Saved entries
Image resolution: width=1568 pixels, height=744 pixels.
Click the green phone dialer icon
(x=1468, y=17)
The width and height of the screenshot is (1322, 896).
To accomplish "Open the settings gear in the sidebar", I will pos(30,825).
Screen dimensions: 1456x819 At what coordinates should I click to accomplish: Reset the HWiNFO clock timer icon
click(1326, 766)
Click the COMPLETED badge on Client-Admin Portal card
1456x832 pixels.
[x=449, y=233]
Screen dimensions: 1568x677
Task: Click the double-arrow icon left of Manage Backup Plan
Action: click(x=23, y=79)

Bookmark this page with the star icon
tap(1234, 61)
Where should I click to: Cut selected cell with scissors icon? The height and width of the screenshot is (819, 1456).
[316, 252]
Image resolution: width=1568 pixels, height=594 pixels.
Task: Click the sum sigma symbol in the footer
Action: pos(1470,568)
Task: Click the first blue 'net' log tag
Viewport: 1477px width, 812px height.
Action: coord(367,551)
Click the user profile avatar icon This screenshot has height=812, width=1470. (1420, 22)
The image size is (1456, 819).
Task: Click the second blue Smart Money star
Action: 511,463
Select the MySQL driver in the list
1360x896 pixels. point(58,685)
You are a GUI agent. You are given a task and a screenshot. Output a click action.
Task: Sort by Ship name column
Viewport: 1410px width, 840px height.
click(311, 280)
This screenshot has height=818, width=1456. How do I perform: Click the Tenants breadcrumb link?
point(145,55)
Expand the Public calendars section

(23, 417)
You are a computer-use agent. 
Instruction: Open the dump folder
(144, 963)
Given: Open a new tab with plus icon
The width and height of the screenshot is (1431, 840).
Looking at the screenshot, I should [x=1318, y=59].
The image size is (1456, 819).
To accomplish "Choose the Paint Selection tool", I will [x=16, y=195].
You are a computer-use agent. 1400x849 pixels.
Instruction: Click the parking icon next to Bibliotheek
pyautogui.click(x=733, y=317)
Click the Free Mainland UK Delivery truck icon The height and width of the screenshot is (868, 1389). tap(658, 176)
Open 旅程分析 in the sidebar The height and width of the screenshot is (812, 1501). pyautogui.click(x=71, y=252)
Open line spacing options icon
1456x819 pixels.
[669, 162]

- _Your goal_:
Every entry must come back exactly as written above.

- _Answer space_:
Image resolution: width=1568 pixels, height=744 pixels.
Click the green phone dialer icon
(x=1468, y=17)
The width and height of the screenshot is (1322, 896).
To accomplish "Open the settings gear in the sidebar", I will pos(30,825).
Screen dimensions: 1456x819 At what coordinates should I click to accomplish: Reset the HWiNFO clock timer icon
click(1326, 766)
Click the COMPLETED badge on Client-Admin Portal card
1456x832 pixels.
[x=449, y=233]
Screen dimensions: 1568x677
Task: Click the double-arrow icon left of Manage Backup Plan
Action: click(x=23, y=79)

Bookmark this page with the star icon
tap(1234, 61)
Where should I click to: Cut selected cell with scissors icon? The height and width of the screenshot is (819, 1456).
[316, 252]
Image resolution: width=1568 pixels, height=594 pixels.
Task: Click the sum sigma symbol in the footer
Action: pos(1470,568)
Task: Click the first blue 'net' log tag
Viewport: 1477px width, 812px height.
Action: coord(367,551)
Click the user profile avatar icon This screenshot has height=812, width=1470. (1420, 22)
The image size is (1456, 819).
Task: Click the second blue Smart Money star
Action: 511,463
Select the MySQL driver in the list
1360x896 pixels. point(58,685)
You are a GUI agent. You are given a task and a screenshot. Output a click action.
Task: Sort by Ship name column
Viewport: 1410px width, 840px height.
click(311, 280)
This screenshot has height=818, width=1456. How do I perform: Click the Tenants breadcrumb link?
point(145,55)
Expand the Public calendars section

(23, 417)
You are a computer-use agent. 
Instruction: Open the dump folder
(144, 963)
Given: Open a new tab with plus icon
The width and height of the screenshot is (1431, 840).
Looking at the screenshot, I should [x=1318, y=59].
The image size is (1456, 819).
To accomplish "Choose the Paint Selection tool", I will [x=16, y=195].
You are a computer-use agent. 1400x849 pixels.
Instruction: Click the parking icon next to Bibliotheek
pyautogui.click(x=733, y=317)
Click the Free Mainland UK Delivery truck icon The height and width of the screenshot is (868, 1389). tap(658, 176)
Open 旅程分析 in the sidebar The height and width of the screenshot is (812, 1501). pyautogui.click(x=71, y=252)
Open line spacing options icon
1456x819 pixels.
[669, 162]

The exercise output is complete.